Problem details: Please write out all the data that follows exactly, without the pictures.

Source information:
/---

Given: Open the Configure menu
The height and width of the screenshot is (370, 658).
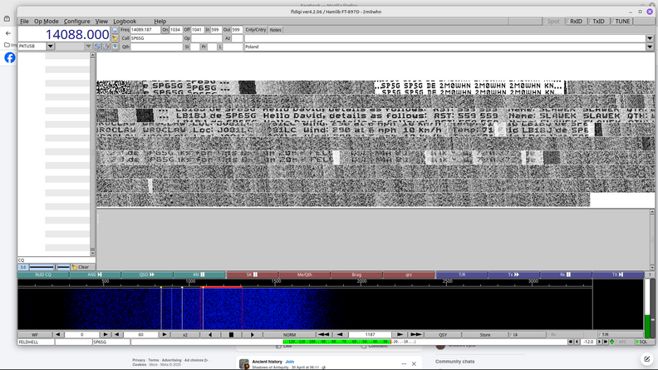Looking at the screenshot, I should click(77, 22).
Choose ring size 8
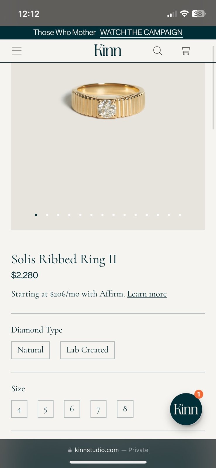This screenshot has width=216, height=468. click(125, 409)
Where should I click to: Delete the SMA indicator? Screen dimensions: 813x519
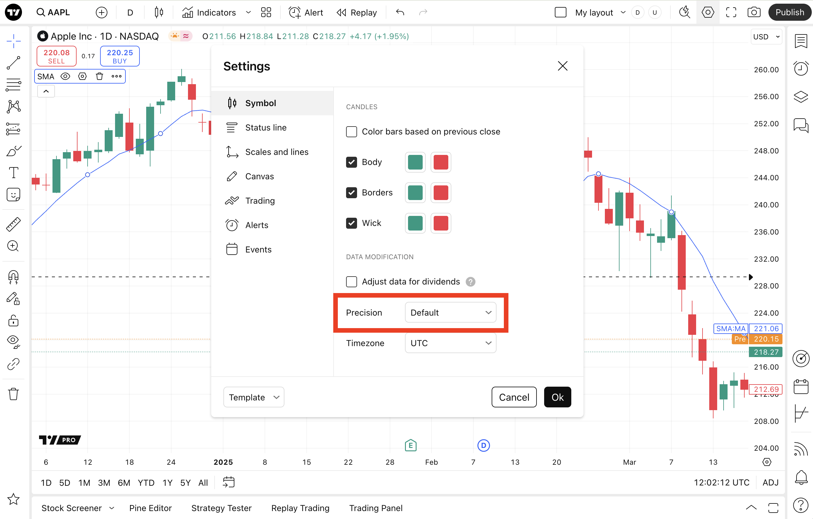pos(99,76)
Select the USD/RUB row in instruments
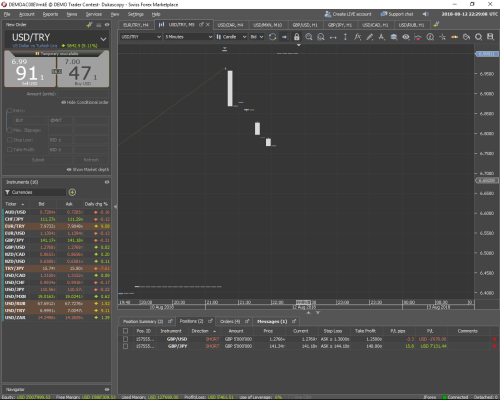Screen dimensions: 500x400 click(x=57, y=304)
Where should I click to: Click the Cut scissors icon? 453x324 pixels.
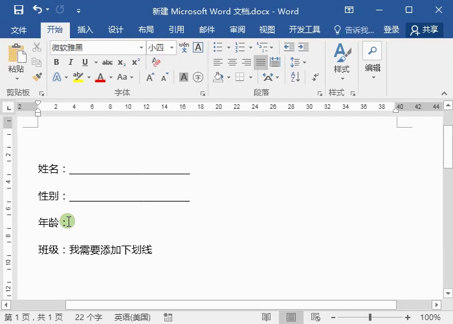pyautogui.click(x=37, y=47)
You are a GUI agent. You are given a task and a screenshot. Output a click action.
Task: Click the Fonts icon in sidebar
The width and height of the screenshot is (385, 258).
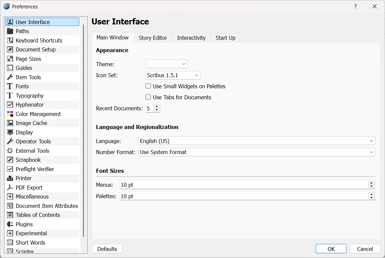[10, 86]
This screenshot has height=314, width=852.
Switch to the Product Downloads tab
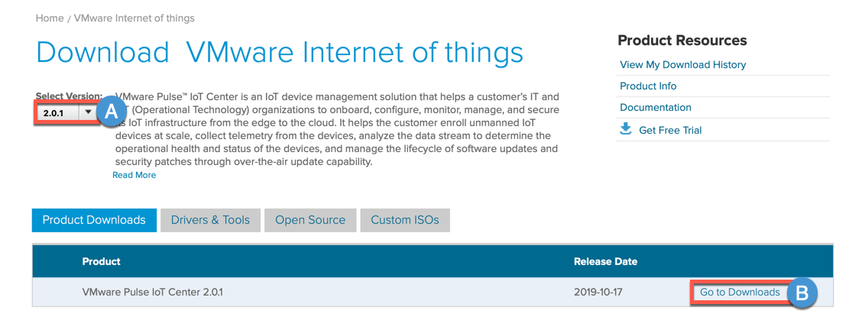pos(94,220)
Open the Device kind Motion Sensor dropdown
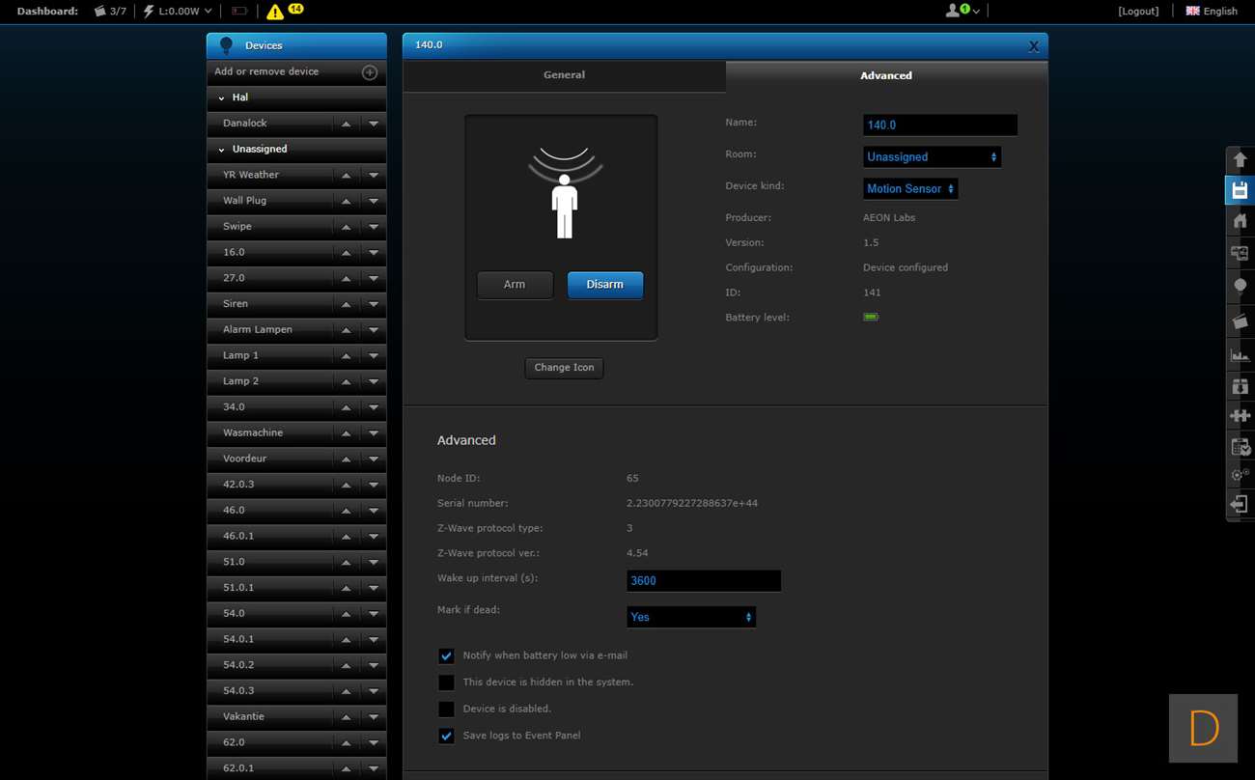 coord(910,188)
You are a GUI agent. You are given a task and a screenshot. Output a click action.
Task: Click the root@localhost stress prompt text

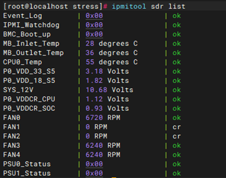(x=53, y=6)
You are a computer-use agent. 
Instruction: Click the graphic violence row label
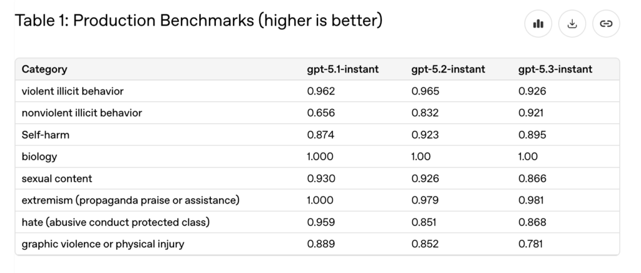(103, 244)
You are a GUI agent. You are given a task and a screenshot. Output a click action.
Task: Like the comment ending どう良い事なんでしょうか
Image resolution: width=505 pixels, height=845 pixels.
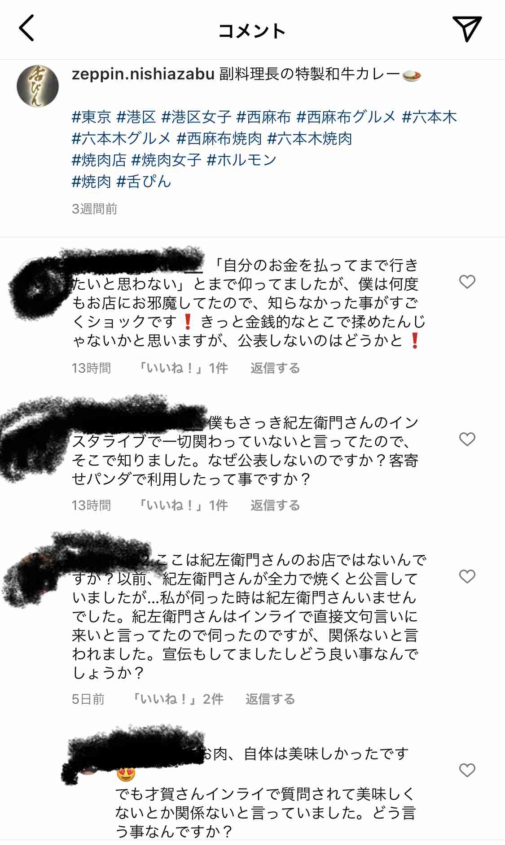467,576
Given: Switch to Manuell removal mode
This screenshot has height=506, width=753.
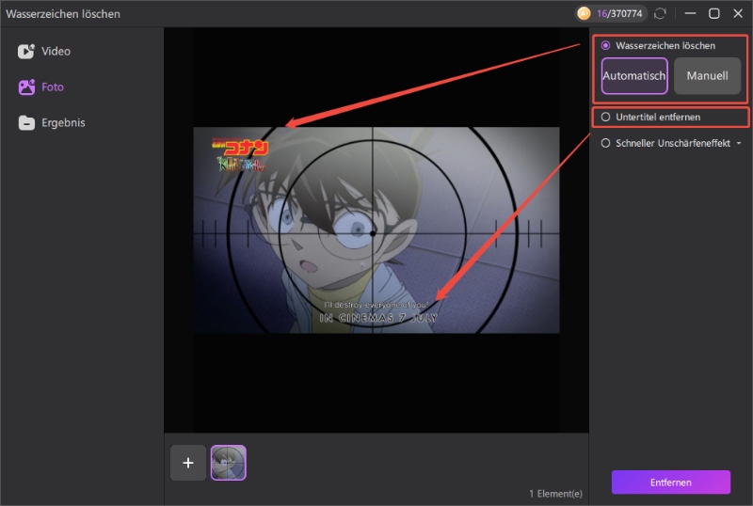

\---

Final answer:
Given: Open the Configure menu
The height and width of the screenshot is (370, 658).
Looking at the screenshot, I should click(77, 22).
Choose ring size 8
This screenshot has width=216, height=468. click(125, 409)
Where should I click to: Delete the SMA indicator? Screen dimensions: 813x519
pos(99,76)
Select the USD/RUB row in instruments
Screen dimensions: 500x400 click(x=57, y=304)
Where should I click to: Click the Cut scissors icon? 453x324 pixels.
pyautogui.click(x=37, y=47)
You are a GUI agent. You are given a task and a screenshot. Output a click action.
Task: Click the Fonts icon in sidebar
The width and height of the screenshot is (385, 258).
[10, 86]
This screenshot has height=314, width=852.
Switch to the Product Downloads tab
pos(94,220)
Open the Device kind Motion Sensor dropdown
 coord(910,188)
You are a GUI agent. You are given a task and a screenshot. Output a click action.
Task: Click the root@localhost stress prompt text

(x=53, y=6)
You are a computer-use agent. 
Instruction: Click the graphic violence row label
(103, 244)
You are a GUI agent. You are given a task and a screenshot. Output a click action.
Task: Like the comment ending どう良い事なんでしょうか
Image resolution: width=505 pixels, height=845 pixels.
467,576
Given: Switch to Manuell removal mode
This screenshot has height=506, width=753.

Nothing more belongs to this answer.